“It’s a complete crisis!” Keir Starmer told Andrew Marr, in words that have served Labour leaders well at the opening of their conferences for at least a decade.
He was speaking not about his party’s current parlous state two years after its worst election result since the war, nor the sense of drift that surrounds his own leadership, nor his struggles to sell his rule changes, whatever they are, to whichever sweaty room currently controls the party machine. His subject instead was the inability of motorists to fill their cars from the abundant lakes of petrol that ministers assure us exist all over the country.
Grant Shapps, the Transport Secretary, had been touring the studios earlier to assure us that, while the government was dealing urgently with the fuel shortage, there was in fact neither a shortage not any need for urgent action. “This is nothing new,” he told Marr. There’s been a shortage of drivers “for a very long time,” he said. The government had known about the problems for months, he said. This was not as reassuring as he seemed to think it would be.
Starmer was at his best hammering home this point, accusing the Conservatives of failing to prepare for the impact of Brexit. “We have had five years for the government to work through the consequences,” he said, although officials were somewhat hampered in this by ministerial insistence that the only consequences of Brexit would be pound notes falling from the sky.
Where Starmer struggled was the moment the questions turned away from “What is the government getting wrong” and towards “let’s talk about Labour”. A thick plastic film covered the window behind him, making the view of Brighton’s seafront wobbly and out of focus. It began to feel like a metaphor for getting the Labour leader to talk about his party.
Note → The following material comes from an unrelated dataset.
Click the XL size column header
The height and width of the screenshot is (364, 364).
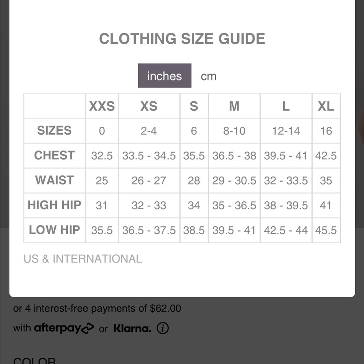click(326, 106)
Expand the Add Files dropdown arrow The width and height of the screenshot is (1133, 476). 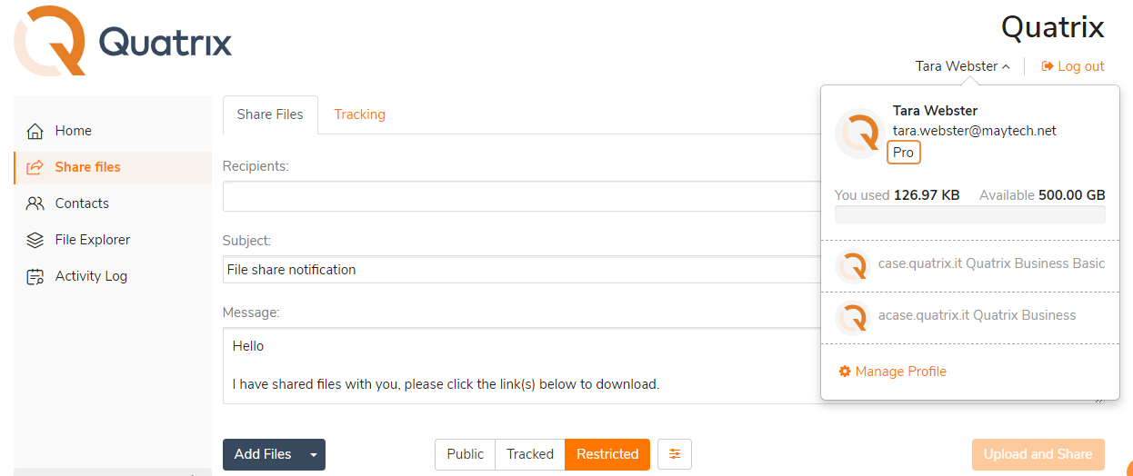(x=314, y=454)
Talking about his rule changes, he stressed the problem of MPs who had feared being sacked by their local parties, but he didn’t mention why they might experience such a sensation. What, one might have wondered, was the reason it was so important to increase the amount of support from MPs that someone needed in order to stand as party leader?
More willing to speak her mind, though on easier questions, was Angela Rayner
We didn’t need any explanation, of course, because we all know. But if you’re looking for problems with Starmer, a good place to start is his struggle to say out loud whether he feels Jeremy Corbyn’s legacy is a good one or a bad one.
Later on Sunday, more than a quarter of the votes cast at the conference were against rule changes designed to tackle anti-Semitism. That’s quite a lot of support for the nastiest part of the Corbyn legacy. Will the party leader say so? Don’t bet on it.
More willing to speak her mind, though on easier questions, was Angela Rayner. She’d been recorded late on Saturday evening describing the government to activists as, among many other things, “a bunch of scum”.
Did she, Trever Phillips asked her on Sky, want to apologise? Did she hell. Rayner wanted to explain, at length, all the ways in which members of the Cabinet were scum. Phillips had clearly expected her to squirm on the point, but instead she doubled down, listing all the things Boris Johnson had written and said over the years.
“Anyone who leaves children hungry during a pandemic and can give billions of pounds to their mates on WhatsApp, that is pretty scummy,” Rayner said. It was, dare we say it, Johnson-esque: if the Conservatives want to spend the week debating whether they’re racist crooks, Rayner is very happy to help.